A federal appeals court on Tuesday threw out a jury order requiring Apple to pay VirnetX Holding Corp $368.2 million in damages for infringing four patents concerning technology for providing security over the Internet.
Shares of VirnetX plunged as much as 59.8 percent after the decision by the U.S. Federal Circuit Court of Appeals in Washington. The company and its lawyer did not immediately respond to requests for comment.
Apple had appealed a November 2012 jury finding that it infringed VirnetX’s patents for virtual private network, or VPN, technology through the FaceTime feature on its iPhone, iPod Touch and iPad products, as well as on its Mac computers.
While agreeing that some patents were infringed, the appeals court said the verdict was tainted by incorrect jury instructions from the trial judge on how to calculate damages, and that the error was not harmless.
It also agreed with Apple that testimony from a VirnetX expert over how to determine potential royalties should have been excluded, saying it did not reflect the extent to which the patented features were a factor in product sales.

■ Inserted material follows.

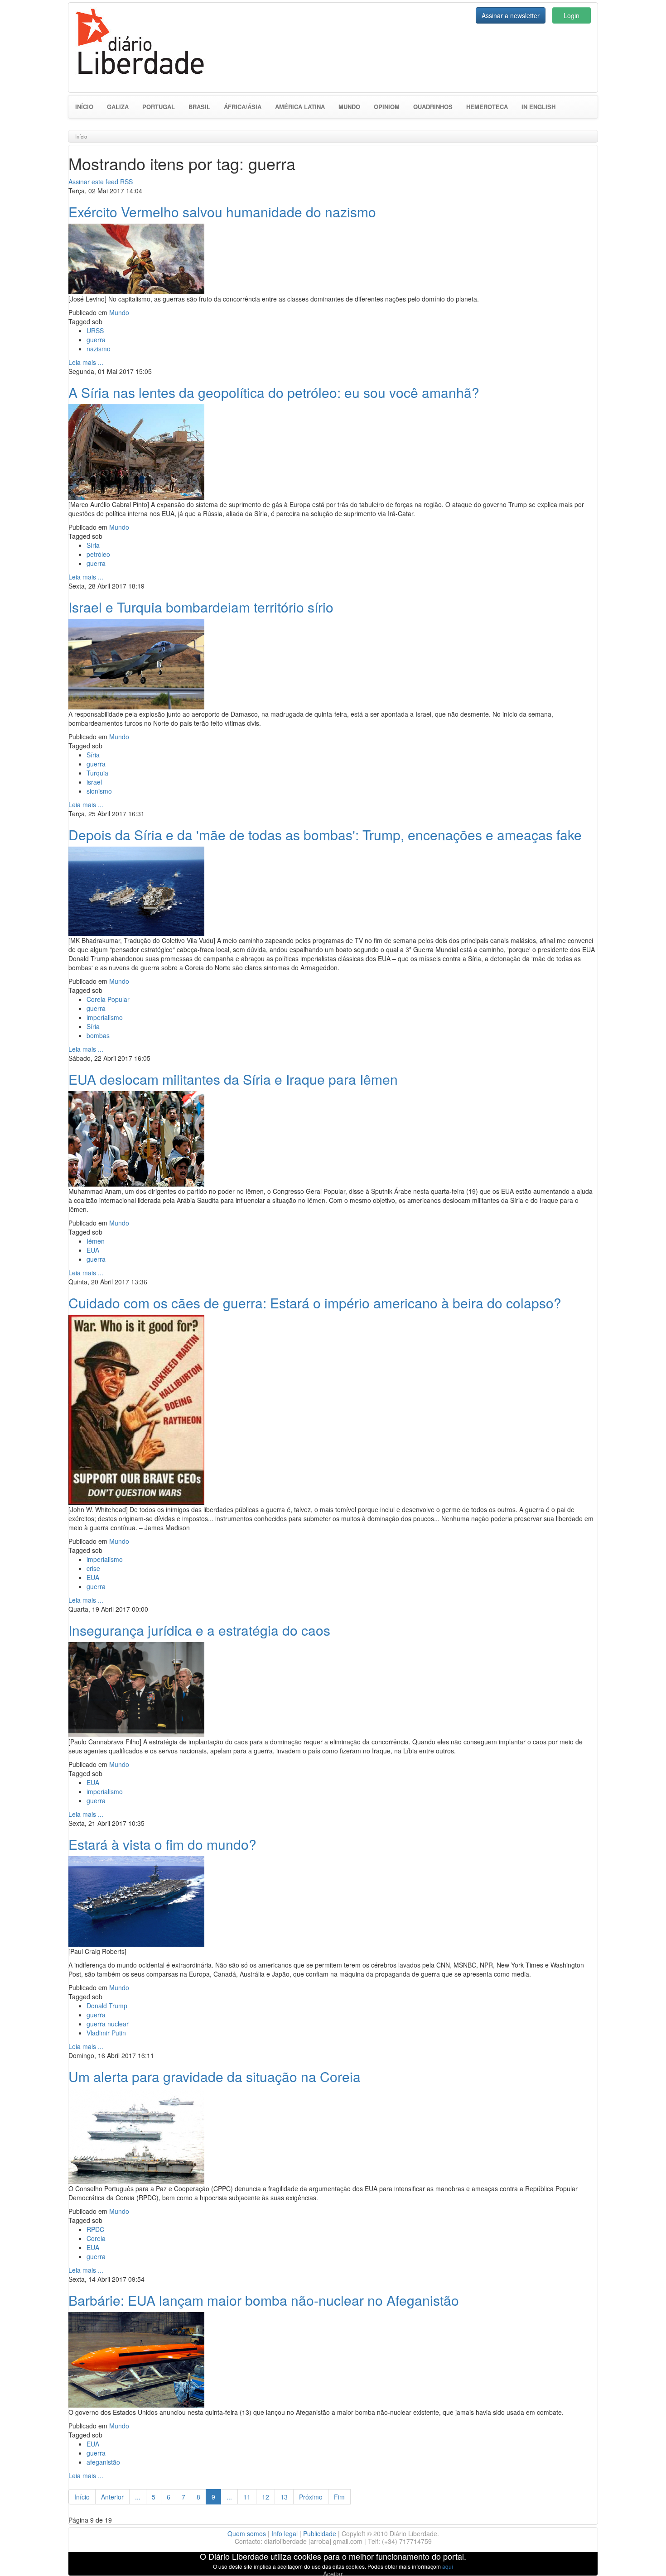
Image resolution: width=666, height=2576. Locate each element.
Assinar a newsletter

“The law requires patentees to apportion the royalty down to a reasonable estimate of the value of its claimed technology, or else establish that its patented technology drove demand for the entire product,” Chief Judge Sharon Prost wrote for a two-judge panel. A third judge resigned before the decision was issued.
The appeals court returned the case to the U.S. District Court in Tyler, Texas, for further proceedings.

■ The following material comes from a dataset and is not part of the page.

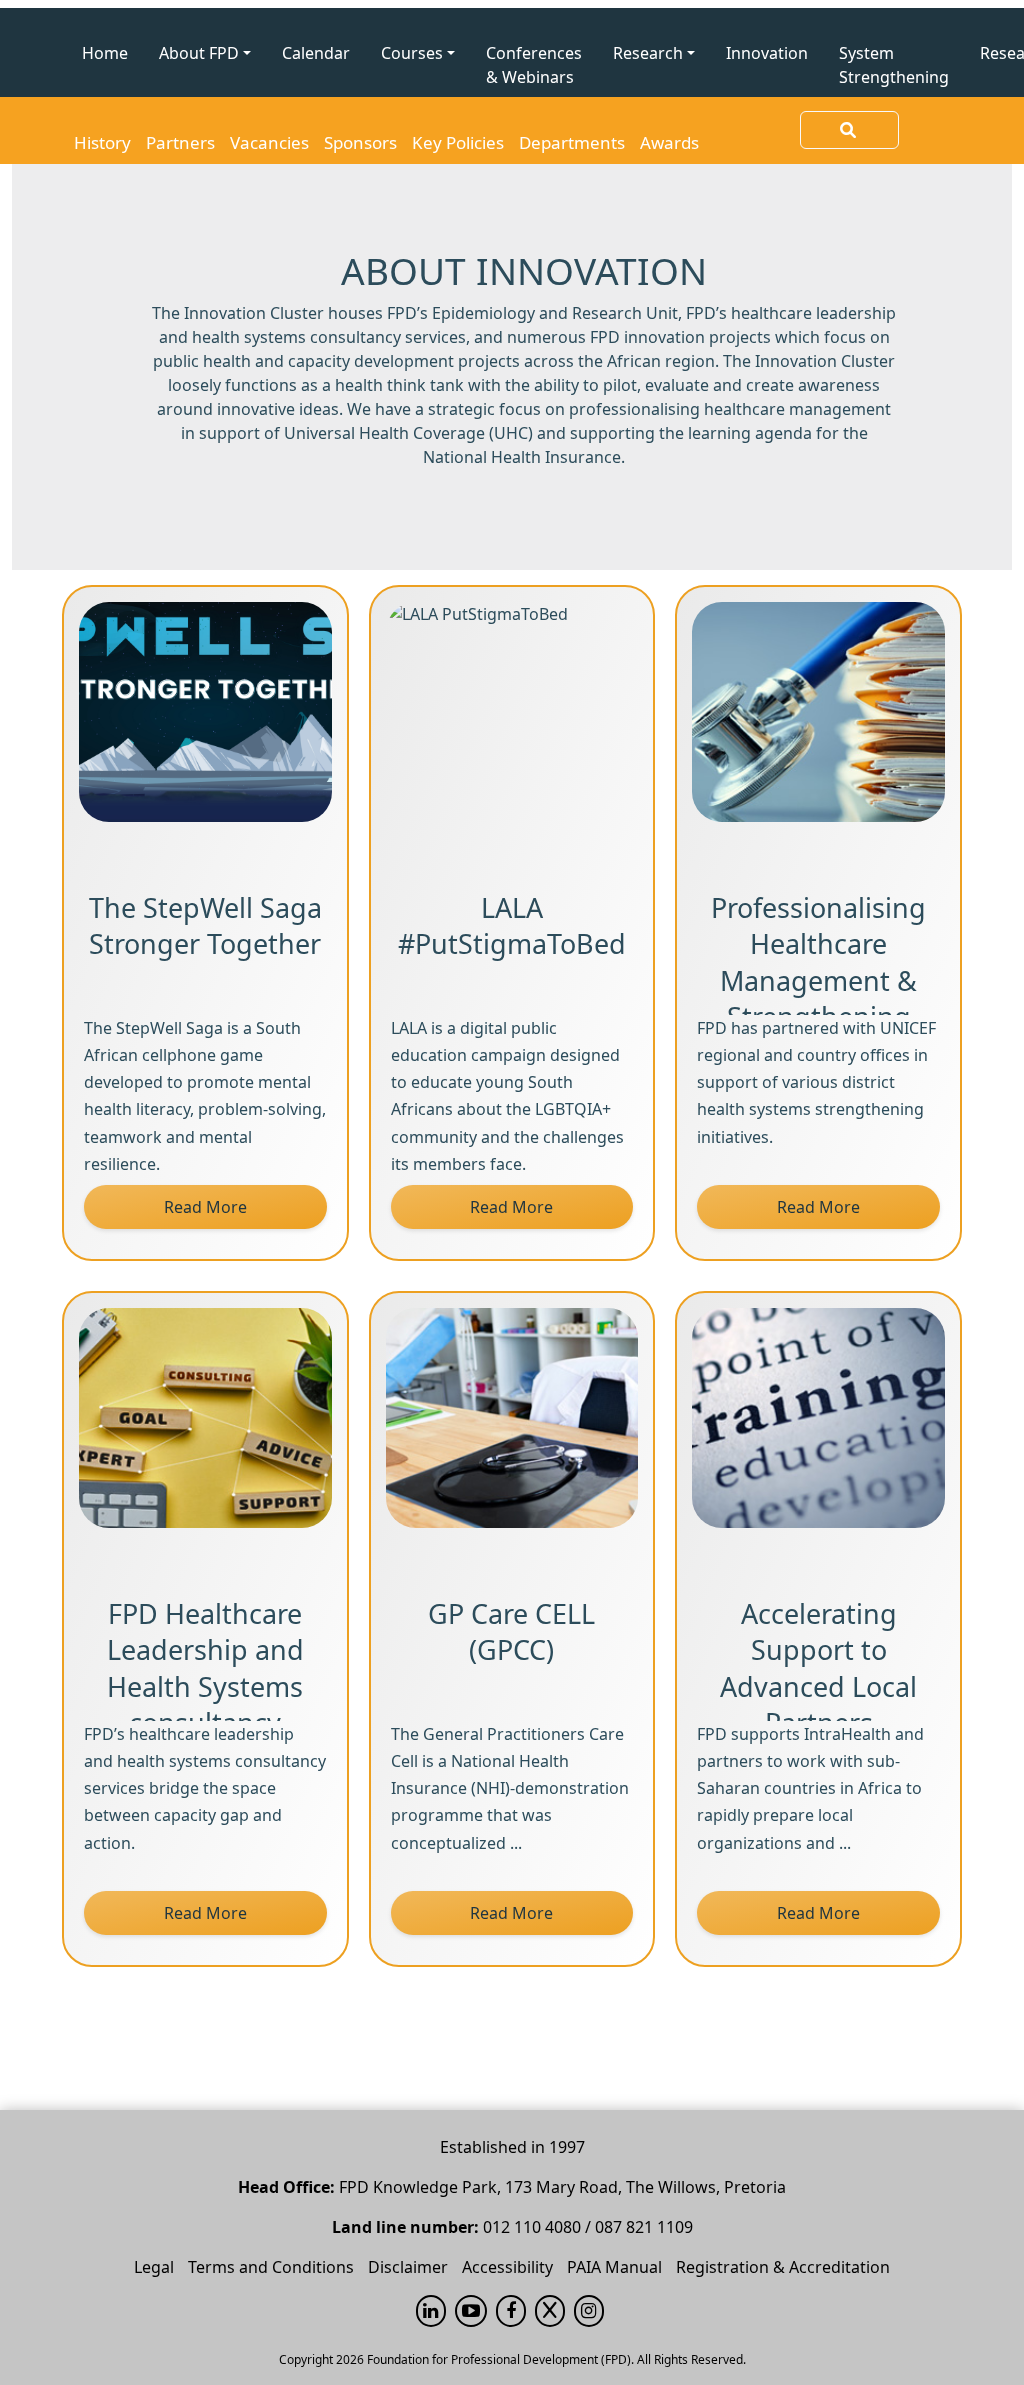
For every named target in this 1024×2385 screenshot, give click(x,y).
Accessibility (507, 2267)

VirnetX is based in Zephyr Cove, Nev. It was assigned the four patents at issue by Science Applications International in 2006, court papers show.
In May 2010, VirnetX won a $200 million settlement from Microsoft over the VPN technology.
Apple did not immediately respond to a request for comment.
In midday trading, VirnetX shares were down by almost 50 percent.
The case is Apple Inc v VirnetX Inc et al, U.S. Federal Circuit Court of Appeals, No. 2013-1489.